Given request: Reproduce, without any changes, the stretch of items from the line that contains "Click the blue BFD box under R1" through the line that contains "(x=176, y=241)", both ends included. Return only those lines.
== Data for this exercise
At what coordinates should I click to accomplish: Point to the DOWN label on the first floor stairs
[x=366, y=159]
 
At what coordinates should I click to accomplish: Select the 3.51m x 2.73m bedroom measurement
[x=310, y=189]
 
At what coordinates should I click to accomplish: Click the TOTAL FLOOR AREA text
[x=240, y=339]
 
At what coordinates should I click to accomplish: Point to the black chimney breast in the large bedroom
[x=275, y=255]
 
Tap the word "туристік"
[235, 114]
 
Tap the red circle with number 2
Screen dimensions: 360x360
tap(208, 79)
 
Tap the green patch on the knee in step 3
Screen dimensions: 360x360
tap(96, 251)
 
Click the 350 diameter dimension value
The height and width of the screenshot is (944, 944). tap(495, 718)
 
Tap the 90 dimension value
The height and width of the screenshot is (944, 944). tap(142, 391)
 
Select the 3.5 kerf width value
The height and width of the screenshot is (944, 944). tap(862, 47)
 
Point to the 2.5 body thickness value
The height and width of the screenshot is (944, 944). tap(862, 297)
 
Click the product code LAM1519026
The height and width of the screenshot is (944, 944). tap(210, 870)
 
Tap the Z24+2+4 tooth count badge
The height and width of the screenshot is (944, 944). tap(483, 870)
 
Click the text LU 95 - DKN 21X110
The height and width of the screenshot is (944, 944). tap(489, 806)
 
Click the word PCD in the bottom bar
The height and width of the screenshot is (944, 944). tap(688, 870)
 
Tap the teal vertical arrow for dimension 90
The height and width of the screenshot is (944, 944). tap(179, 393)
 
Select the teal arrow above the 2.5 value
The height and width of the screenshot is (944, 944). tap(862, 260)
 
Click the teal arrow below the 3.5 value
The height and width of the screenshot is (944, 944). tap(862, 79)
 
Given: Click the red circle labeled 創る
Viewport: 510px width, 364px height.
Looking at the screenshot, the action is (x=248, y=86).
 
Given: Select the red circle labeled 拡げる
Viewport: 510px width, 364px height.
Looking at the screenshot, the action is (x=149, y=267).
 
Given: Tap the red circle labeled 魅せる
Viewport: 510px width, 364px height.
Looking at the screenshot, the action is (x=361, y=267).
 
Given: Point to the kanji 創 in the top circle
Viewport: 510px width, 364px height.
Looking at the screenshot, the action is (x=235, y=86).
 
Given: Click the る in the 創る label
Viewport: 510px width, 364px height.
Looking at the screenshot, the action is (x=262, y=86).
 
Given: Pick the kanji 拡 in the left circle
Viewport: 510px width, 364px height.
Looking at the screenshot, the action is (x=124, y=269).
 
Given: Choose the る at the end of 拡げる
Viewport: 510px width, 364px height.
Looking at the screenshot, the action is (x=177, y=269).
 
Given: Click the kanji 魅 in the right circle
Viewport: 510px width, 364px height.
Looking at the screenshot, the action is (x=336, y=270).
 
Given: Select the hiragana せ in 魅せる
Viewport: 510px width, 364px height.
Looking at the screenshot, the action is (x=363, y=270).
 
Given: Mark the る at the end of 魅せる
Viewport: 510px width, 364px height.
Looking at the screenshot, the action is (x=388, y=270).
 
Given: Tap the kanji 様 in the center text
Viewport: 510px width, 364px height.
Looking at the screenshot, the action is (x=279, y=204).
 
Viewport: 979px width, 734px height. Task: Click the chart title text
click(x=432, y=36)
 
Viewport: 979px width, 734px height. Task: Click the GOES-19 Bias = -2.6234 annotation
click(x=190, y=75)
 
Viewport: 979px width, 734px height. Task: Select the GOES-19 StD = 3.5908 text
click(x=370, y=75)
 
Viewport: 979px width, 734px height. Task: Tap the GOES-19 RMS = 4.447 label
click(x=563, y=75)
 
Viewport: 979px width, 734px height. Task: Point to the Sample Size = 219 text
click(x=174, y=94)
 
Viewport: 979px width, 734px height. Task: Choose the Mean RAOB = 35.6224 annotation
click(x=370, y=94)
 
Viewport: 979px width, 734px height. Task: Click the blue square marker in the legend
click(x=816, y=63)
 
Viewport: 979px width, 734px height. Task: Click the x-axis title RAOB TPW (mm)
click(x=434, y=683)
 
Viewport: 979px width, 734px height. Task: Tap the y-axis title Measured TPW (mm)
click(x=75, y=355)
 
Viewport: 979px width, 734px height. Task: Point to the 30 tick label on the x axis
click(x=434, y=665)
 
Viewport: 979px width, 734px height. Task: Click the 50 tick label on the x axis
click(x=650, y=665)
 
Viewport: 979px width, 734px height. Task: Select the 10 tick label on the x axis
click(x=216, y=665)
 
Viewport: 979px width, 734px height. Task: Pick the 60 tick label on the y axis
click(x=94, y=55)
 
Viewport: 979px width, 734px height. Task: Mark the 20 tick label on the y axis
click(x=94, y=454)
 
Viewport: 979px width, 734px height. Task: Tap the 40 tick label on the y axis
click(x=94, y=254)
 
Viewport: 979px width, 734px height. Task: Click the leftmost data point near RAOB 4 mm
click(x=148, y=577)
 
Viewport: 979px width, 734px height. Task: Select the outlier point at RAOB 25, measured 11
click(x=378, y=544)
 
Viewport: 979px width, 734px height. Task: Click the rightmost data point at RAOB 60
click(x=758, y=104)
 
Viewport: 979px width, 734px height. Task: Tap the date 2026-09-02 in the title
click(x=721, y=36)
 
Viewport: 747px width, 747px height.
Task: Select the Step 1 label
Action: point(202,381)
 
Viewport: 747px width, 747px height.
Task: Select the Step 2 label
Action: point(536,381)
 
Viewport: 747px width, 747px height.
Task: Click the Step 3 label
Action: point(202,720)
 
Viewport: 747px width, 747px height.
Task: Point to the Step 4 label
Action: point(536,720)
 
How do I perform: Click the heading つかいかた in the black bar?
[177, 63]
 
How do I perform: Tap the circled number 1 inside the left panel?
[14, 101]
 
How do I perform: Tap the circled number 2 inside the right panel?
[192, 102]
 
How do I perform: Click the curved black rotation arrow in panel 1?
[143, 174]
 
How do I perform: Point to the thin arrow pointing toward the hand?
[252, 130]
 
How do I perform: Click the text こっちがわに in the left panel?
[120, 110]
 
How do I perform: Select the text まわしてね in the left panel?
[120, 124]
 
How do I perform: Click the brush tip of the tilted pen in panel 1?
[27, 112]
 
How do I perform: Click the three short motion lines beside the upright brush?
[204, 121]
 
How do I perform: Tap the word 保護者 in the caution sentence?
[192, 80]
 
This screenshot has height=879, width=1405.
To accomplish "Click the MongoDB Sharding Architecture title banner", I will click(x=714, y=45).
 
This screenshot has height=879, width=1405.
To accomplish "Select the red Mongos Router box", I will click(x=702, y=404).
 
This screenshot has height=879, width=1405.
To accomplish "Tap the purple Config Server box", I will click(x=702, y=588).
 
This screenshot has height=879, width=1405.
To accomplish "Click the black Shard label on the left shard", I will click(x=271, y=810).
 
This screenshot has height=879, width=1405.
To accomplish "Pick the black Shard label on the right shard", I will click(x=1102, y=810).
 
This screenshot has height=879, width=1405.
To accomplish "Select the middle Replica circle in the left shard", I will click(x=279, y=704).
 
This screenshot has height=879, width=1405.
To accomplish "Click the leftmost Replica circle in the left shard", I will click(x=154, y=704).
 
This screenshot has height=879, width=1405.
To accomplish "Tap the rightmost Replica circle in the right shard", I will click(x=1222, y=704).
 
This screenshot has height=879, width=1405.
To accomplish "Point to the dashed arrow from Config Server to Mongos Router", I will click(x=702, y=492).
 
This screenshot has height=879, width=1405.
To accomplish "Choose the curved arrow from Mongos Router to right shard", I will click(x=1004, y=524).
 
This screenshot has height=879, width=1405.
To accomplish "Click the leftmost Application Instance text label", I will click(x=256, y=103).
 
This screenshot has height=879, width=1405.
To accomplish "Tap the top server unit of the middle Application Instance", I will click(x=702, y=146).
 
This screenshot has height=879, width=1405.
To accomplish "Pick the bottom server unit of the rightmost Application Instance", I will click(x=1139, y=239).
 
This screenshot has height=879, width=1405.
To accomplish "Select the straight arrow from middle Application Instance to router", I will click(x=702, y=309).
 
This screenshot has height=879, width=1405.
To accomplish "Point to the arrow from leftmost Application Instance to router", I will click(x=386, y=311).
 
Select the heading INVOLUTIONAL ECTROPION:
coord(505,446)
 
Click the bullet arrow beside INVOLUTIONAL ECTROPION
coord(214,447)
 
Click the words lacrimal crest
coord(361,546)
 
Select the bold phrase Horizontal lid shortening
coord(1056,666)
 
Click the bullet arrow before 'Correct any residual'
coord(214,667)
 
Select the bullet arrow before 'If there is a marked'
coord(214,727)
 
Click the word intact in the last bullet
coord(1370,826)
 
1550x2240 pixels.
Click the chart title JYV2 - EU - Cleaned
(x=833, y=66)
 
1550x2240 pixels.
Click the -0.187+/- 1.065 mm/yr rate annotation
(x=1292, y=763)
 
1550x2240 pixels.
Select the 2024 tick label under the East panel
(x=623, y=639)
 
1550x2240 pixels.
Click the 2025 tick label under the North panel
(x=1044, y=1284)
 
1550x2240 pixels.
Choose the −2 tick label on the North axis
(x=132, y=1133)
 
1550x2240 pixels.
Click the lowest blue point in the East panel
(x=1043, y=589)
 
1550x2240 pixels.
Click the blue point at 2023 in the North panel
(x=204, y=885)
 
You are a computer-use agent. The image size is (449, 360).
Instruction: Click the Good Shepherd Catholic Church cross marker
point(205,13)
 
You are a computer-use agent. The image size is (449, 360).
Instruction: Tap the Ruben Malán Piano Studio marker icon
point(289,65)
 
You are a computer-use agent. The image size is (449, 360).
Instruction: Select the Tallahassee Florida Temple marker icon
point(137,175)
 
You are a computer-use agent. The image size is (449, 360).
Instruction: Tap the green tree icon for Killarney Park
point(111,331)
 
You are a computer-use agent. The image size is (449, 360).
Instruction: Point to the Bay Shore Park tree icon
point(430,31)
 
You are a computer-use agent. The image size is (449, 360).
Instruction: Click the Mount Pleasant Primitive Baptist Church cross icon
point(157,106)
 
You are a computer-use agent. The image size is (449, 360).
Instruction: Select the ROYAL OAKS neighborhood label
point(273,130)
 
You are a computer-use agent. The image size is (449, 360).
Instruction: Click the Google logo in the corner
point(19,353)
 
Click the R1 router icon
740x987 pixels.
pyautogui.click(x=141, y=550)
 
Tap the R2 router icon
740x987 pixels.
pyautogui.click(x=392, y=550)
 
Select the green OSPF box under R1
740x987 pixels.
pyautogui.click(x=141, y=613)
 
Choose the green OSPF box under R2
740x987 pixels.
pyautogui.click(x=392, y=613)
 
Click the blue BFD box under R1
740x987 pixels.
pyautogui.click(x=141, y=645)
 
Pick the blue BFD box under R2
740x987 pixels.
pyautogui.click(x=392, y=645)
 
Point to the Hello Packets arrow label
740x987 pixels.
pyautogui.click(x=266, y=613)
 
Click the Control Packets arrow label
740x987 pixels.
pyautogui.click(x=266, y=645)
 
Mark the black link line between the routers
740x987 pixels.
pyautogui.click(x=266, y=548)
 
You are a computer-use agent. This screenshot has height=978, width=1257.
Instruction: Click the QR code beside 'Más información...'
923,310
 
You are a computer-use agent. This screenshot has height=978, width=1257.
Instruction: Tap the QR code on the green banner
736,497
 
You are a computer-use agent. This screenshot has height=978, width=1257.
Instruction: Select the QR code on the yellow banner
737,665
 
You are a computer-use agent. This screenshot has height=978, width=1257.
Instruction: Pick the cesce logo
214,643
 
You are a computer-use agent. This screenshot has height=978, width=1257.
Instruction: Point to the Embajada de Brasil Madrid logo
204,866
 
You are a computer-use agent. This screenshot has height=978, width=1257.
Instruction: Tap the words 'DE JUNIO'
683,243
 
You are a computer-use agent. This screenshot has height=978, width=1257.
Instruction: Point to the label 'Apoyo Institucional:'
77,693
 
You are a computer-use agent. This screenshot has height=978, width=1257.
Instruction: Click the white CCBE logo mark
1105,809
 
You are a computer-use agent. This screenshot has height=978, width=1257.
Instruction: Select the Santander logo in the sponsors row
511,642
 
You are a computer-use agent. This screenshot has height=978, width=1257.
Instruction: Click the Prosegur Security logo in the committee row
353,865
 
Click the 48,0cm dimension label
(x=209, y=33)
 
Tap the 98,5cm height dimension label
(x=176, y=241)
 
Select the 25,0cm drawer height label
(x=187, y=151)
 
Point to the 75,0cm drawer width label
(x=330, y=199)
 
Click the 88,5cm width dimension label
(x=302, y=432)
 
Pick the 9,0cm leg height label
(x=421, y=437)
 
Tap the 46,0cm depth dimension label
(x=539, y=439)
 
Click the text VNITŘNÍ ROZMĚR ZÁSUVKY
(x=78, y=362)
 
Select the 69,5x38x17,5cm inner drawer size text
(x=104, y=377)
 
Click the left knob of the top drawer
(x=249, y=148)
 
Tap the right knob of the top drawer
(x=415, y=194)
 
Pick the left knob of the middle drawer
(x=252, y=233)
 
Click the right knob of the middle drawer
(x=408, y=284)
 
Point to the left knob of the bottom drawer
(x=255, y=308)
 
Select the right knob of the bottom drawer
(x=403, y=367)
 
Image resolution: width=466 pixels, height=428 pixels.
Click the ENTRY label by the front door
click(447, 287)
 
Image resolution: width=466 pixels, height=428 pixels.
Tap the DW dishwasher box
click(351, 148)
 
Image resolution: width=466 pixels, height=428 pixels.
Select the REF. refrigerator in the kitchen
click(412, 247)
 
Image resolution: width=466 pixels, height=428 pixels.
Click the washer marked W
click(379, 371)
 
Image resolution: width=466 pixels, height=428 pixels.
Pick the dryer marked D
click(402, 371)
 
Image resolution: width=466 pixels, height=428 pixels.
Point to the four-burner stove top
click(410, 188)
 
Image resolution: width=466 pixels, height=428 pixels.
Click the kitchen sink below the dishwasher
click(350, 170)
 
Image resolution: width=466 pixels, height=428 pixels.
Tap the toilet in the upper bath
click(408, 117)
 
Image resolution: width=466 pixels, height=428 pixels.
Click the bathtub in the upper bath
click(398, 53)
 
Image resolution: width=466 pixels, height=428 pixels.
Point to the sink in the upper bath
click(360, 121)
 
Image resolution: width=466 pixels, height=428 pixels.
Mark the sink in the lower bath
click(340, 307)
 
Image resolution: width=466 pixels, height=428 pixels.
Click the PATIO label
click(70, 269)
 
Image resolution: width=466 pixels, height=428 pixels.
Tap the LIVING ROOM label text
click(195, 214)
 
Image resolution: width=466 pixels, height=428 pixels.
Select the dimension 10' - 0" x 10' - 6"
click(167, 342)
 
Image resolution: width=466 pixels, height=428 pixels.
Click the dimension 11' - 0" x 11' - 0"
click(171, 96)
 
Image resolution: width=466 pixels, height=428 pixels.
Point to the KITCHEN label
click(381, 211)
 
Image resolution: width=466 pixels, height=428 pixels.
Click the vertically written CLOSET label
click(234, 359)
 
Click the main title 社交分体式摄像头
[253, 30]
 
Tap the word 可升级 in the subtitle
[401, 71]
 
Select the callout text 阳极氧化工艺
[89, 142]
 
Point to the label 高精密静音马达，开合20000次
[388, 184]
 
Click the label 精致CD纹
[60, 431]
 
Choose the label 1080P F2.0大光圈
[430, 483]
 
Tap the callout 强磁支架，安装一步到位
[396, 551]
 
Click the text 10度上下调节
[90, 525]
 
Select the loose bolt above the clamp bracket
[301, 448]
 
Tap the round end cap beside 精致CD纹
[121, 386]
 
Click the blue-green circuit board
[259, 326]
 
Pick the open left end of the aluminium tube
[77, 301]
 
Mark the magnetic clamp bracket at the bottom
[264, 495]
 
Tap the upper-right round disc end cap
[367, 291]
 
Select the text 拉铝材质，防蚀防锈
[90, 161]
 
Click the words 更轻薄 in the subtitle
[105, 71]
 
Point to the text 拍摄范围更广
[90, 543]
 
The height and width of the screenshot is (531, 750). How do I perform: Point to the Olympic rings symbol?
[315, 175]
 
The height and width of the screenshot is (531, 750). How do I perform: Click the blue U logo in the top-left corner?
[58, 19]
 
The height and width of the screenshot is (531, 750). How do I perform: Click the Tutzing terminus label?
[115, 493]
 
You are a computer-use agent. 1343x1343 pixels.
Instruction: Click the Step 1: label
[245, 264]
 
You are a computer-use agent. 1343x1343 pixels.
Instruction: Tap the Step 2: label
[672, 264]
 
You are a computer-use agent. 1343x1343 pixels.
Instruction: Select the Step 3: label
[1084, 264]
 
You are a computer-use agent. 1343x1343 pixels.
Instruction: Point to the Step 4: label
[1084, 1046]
====
The output:
Click the blue BFD box under R1
740x987 pixels.
pyautogui.click(x=141, y=645)
 
Pick the blue BFD box under R2
740x987 pixels.
pyautogui.click(x=392, y=645)
 
Point to the Hello Packets arrow label
740x987 pixels.
pyautogui.click(x=266, y=613)
 
Click the Control Packets arrow label
740x987 pixels.
pyautogui.click(x=266, y=645)
 
Mark the black link line between the routers
740x987 pixels.
pyautogui.click(x=266, y=548)
 
You are a computer-use agent. This screenshot has height=978, width=1257.
Instruction: Click the QR code beside 'Más información...'
923,310
 
You are a computer-use agent. This screenshot has height=978, width=1257.
Instruction: Tap the QR code on the green banner
736,497
 
You are a computer-use agent. This screenshot has height=978, width=1257.
Instruction: Select the QR code on the yellow banner
737,665
 
You are a computer-use agent. This screenshot has height=978, width=1257.
Instruction: Pick the cesce logo
214,643
 
You are a computer-use agent. This screenshot has height=978, width=1257.
Instruction: Point to the Embajada de Brasil Madrid logo
204,866
 
You are a computer-use agent. This screenshot has height=978, width=1257.
Instruction: Tap the words 'DE JUNIO'
683,243
 
You are a computer-use agent. This screenshot has height=978, width=1257.
Instruction: Point to the label 'Apoyo Institucional:'
77,693
 
You are a computer-use agent. This screenshot has height=978, width=1257.
Instruction: Click the white CCBE logo mark
1105,809
 
You are a computer-use agent. This screenshot has height=978, width=1257.
Instruction: Select the Santander logo in the sponsors row
511,642
 
You are a computer-use agent. This screenshot has height=978, width=1257.
Instruction: Click the Prosegur Security logo in the committee row
353,865
 
Click the 48,0cm dimension label
(x=209, y=33)
 
Tap the 98,5cm height dimension label
(x=176, y=241)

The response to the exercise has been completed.